• _TASK REQUIREMENTS_:
If a line holds an image, leave the image out; write out everything else in the records exactly.
________
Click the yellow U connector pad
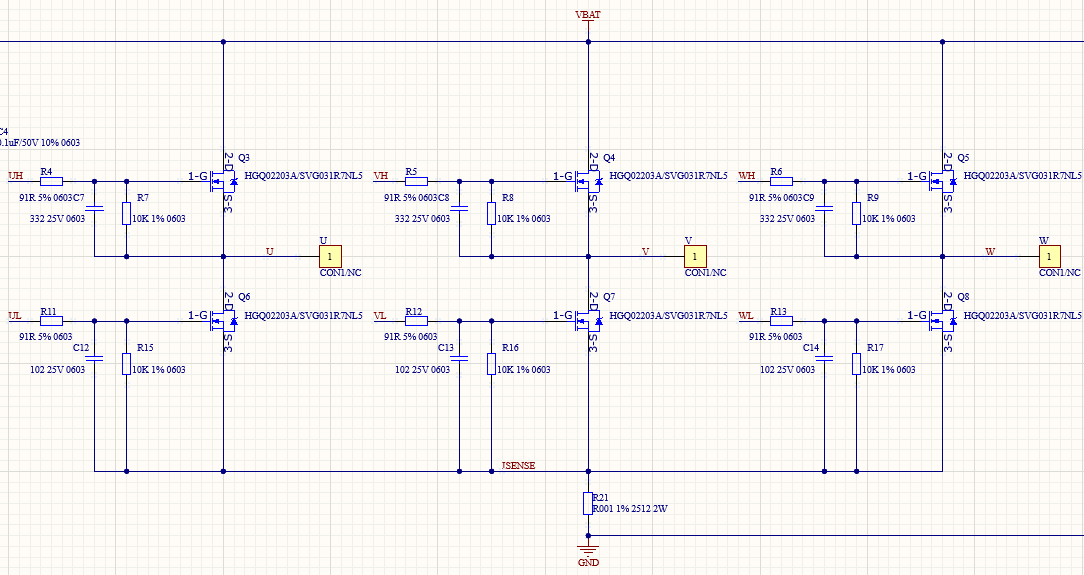pos(330,257)
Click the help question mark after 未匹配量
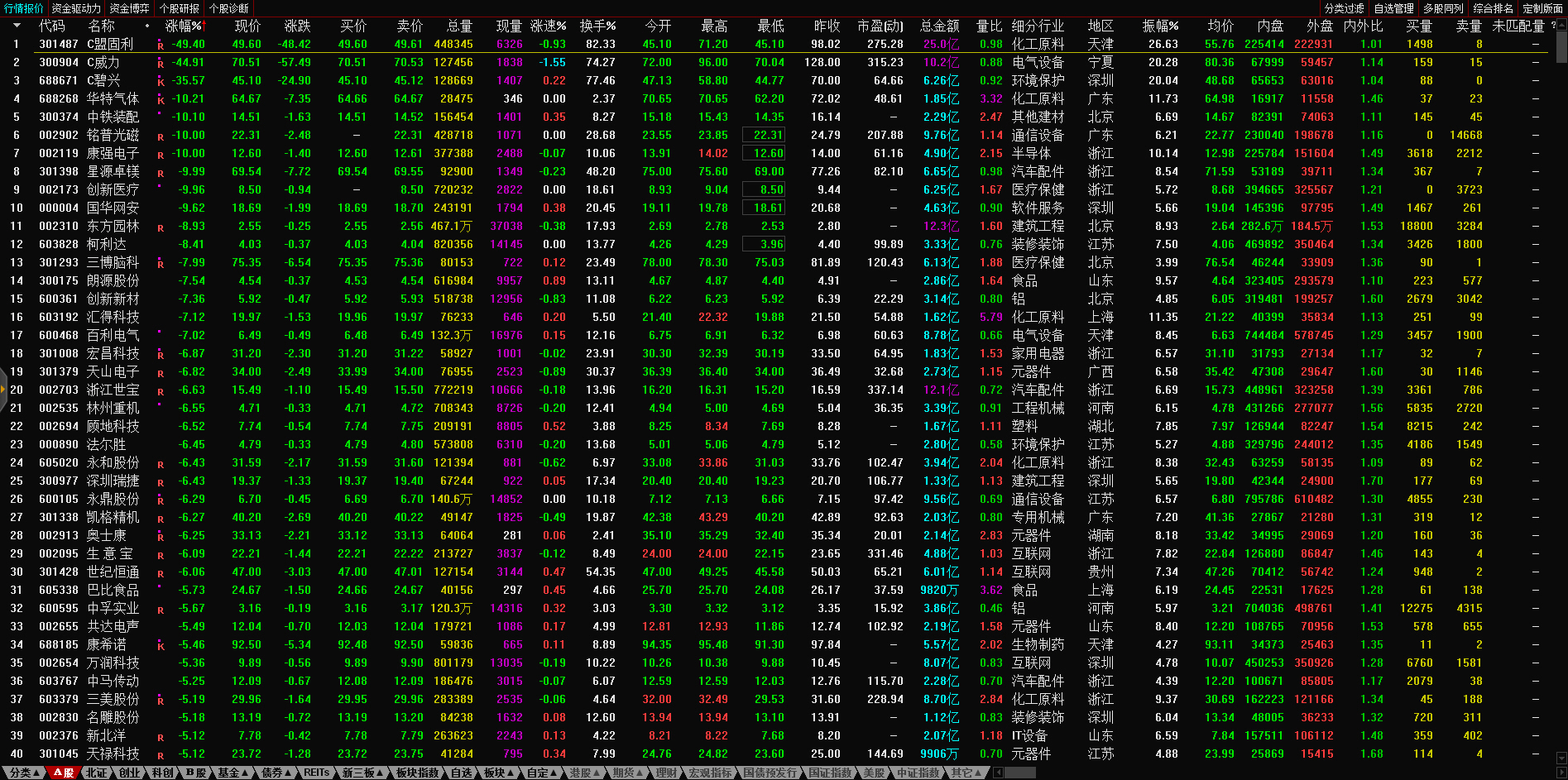This screenshot has height=780, width=1568. pyautogui.click(x=1553, y=26)
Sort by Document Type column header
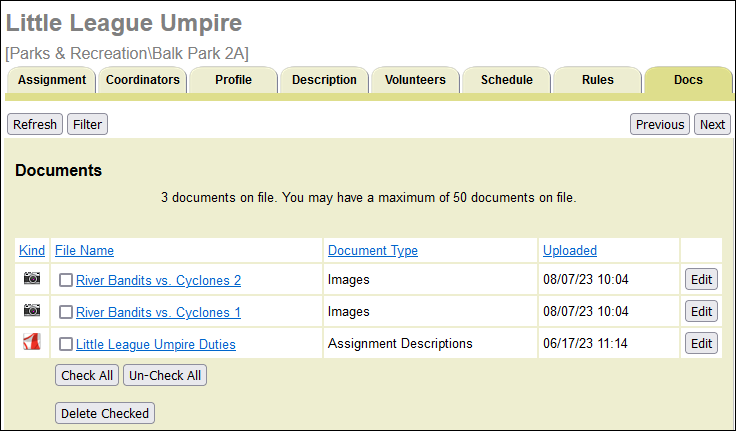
________
• _EXERCISE SOLUTION_:
Click the yellow U connector pad
pos(330,257)
Click the help question mark after 未匹配量
This screenshot has height=780, width=1568. pyautogui.click(x=1553, y=26)
Sort by Document Type column header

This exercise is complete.